● **Exercise goal**:
Copy out the lines of the material that include the string "each".

● **Data shown**:
..........

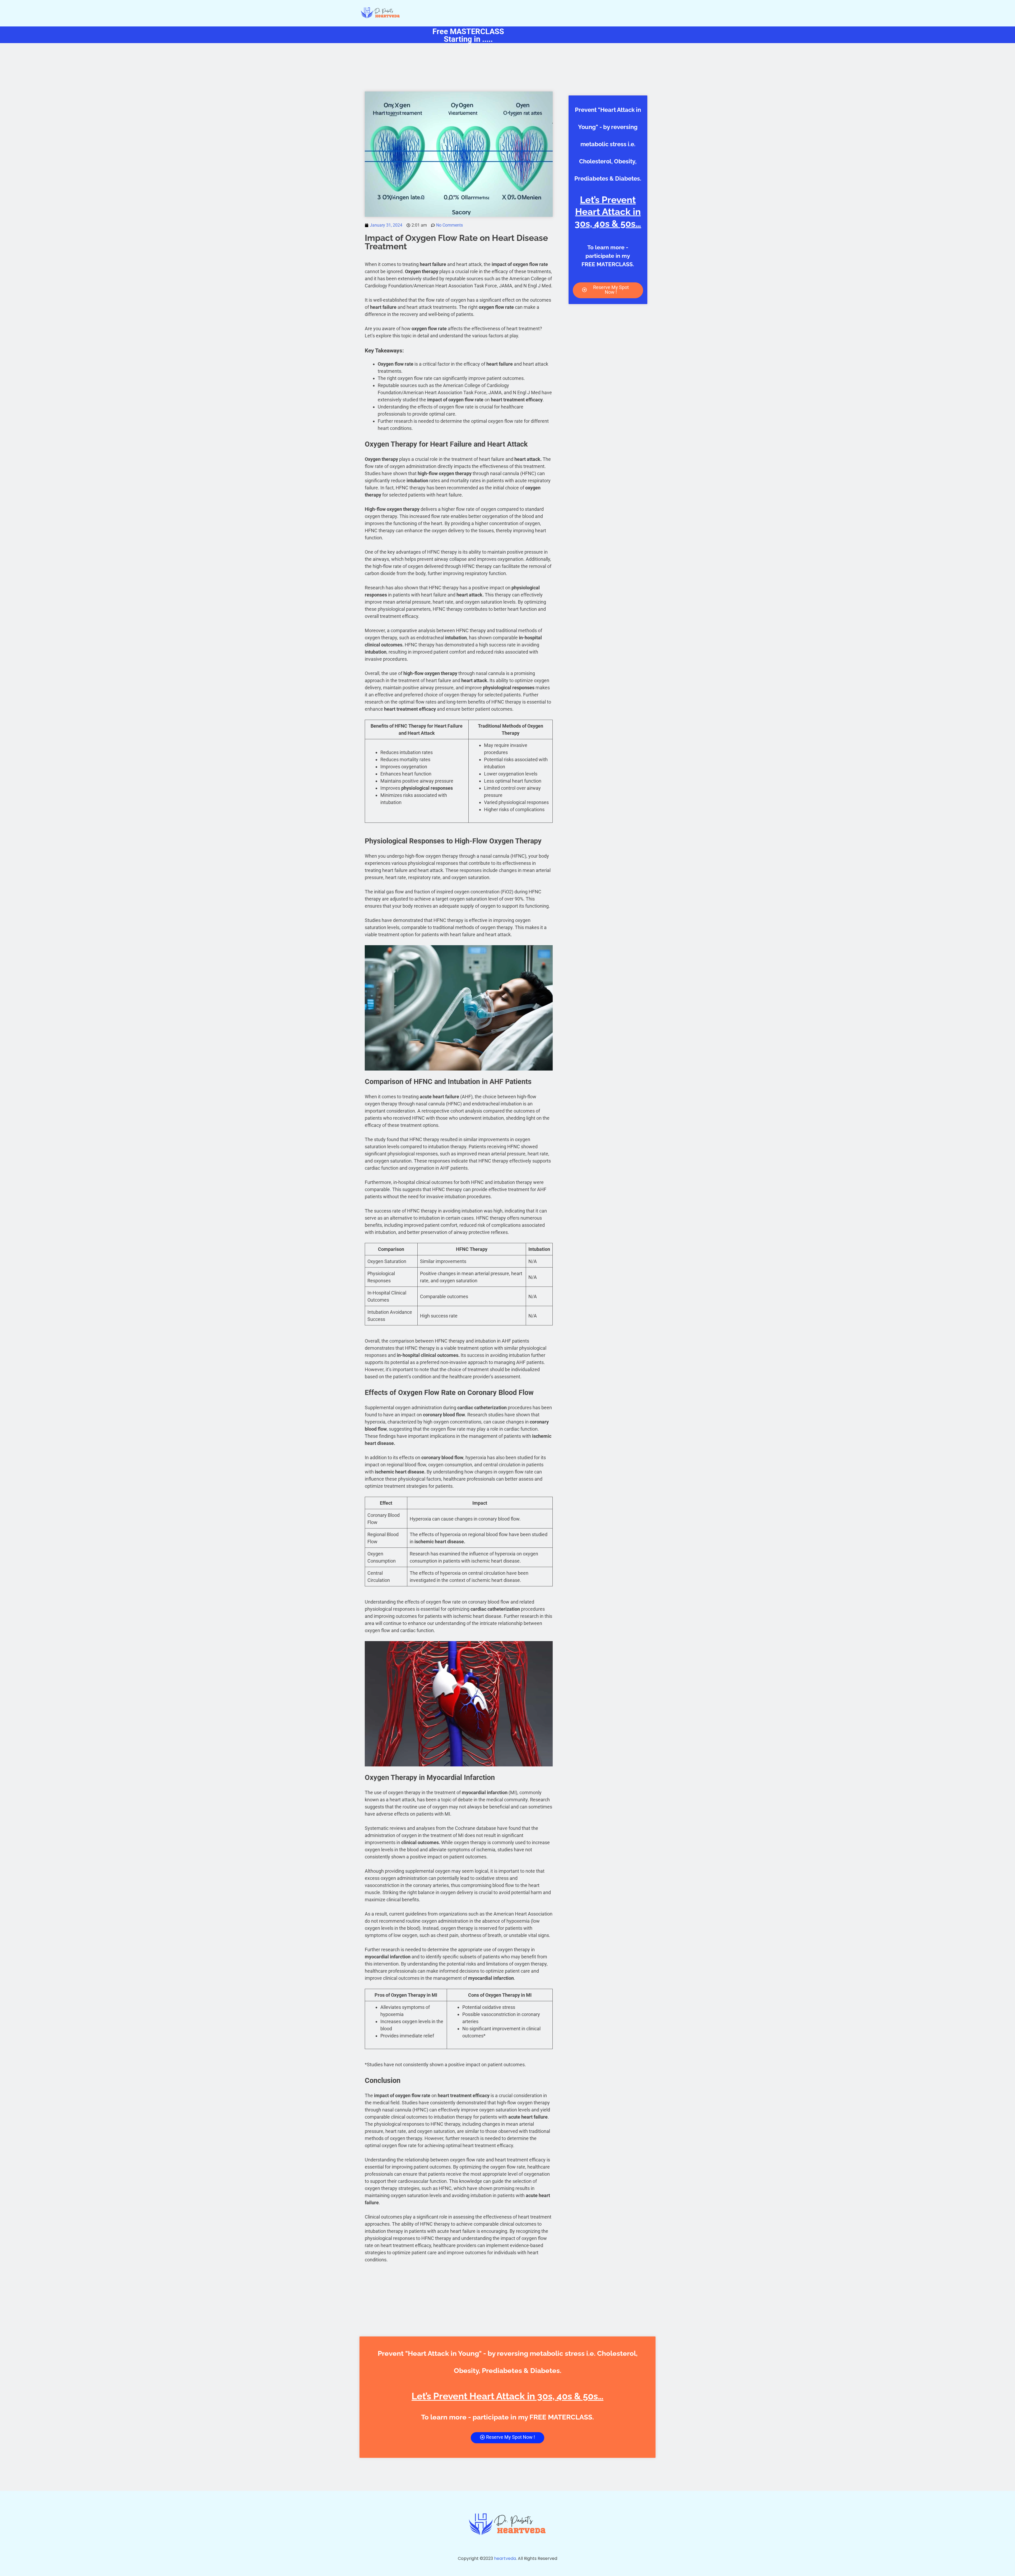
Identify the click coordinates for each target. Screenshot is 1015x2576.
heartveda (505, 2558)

..........

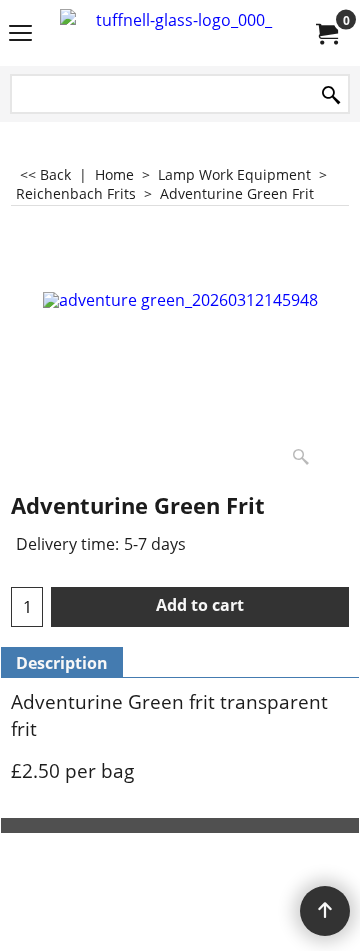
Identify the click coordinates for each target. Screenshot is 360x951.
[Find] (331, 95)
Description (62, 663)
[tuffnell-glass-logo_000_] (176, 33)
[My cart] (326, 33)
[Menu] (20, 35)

..........

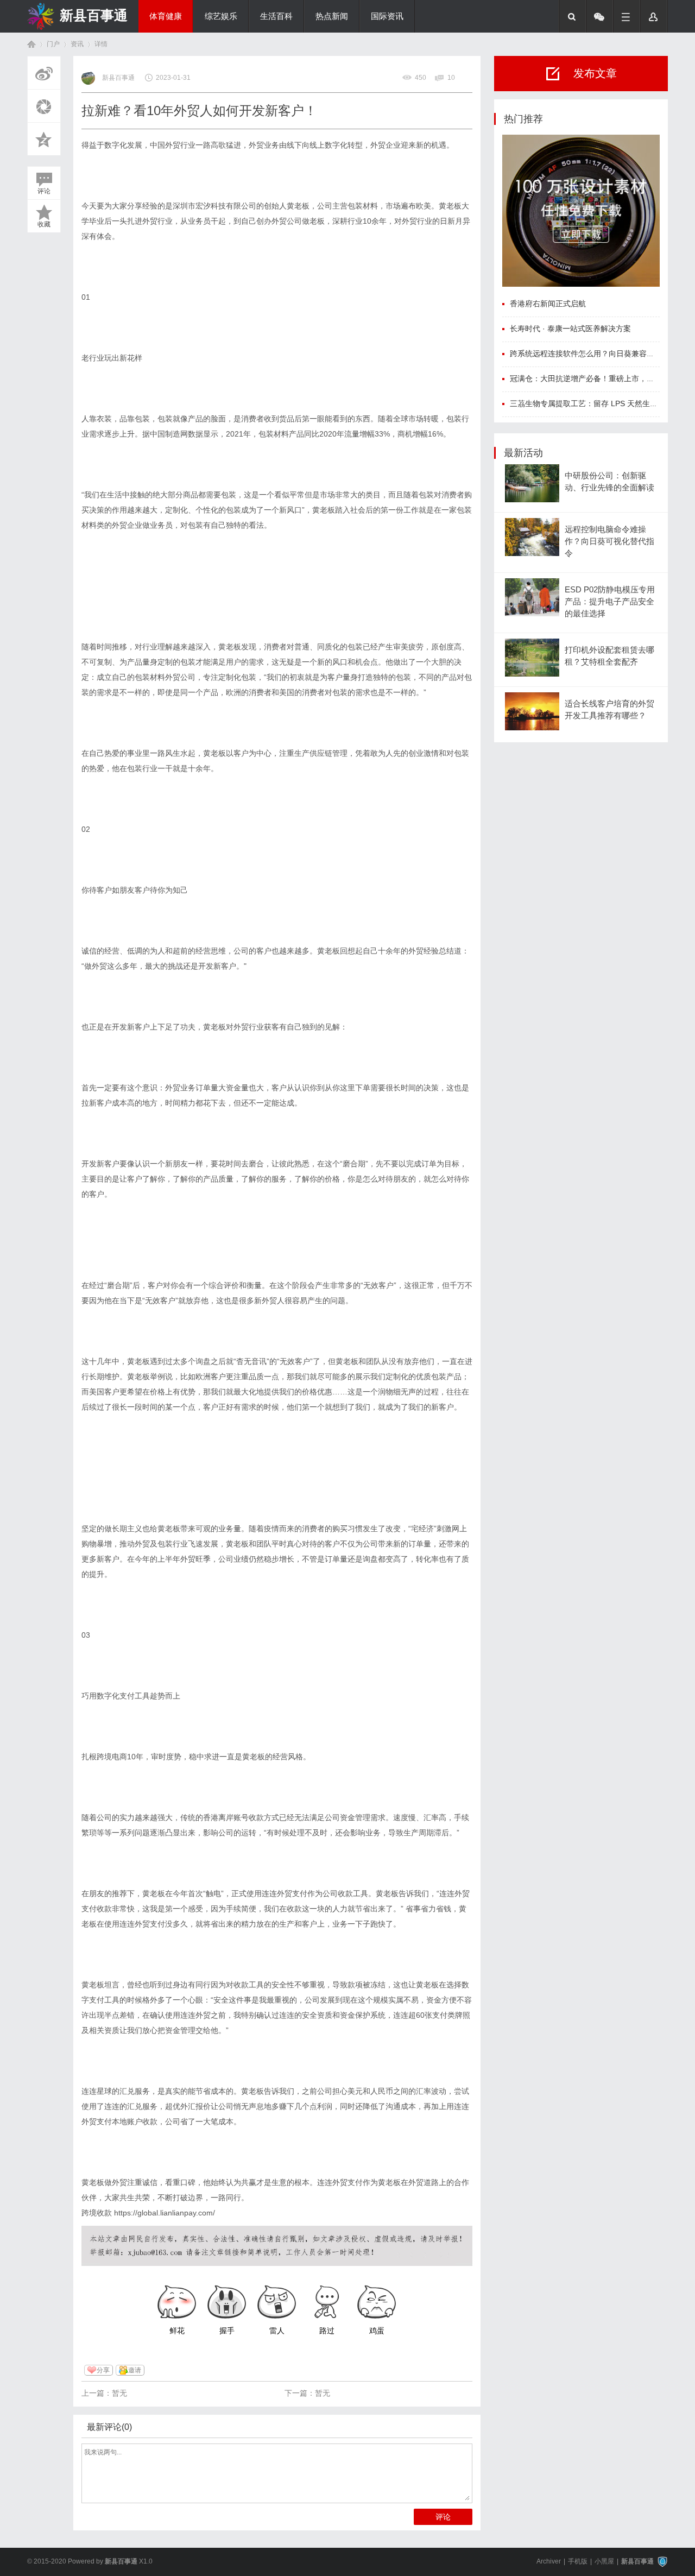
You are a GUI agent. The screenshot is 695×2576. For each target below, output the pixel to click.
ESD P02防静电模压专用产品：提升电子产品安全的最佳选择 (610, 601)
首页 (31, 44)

..........

● **Solution to this exercise**:
Identify the click coordinates for each target. Screenshot is 1015x2576.
Identify the click coordinates for each target. Screenshot is 360x951.
You are a GUI agent. The screenshot is 695×2576. For each target below, output the pixel to click.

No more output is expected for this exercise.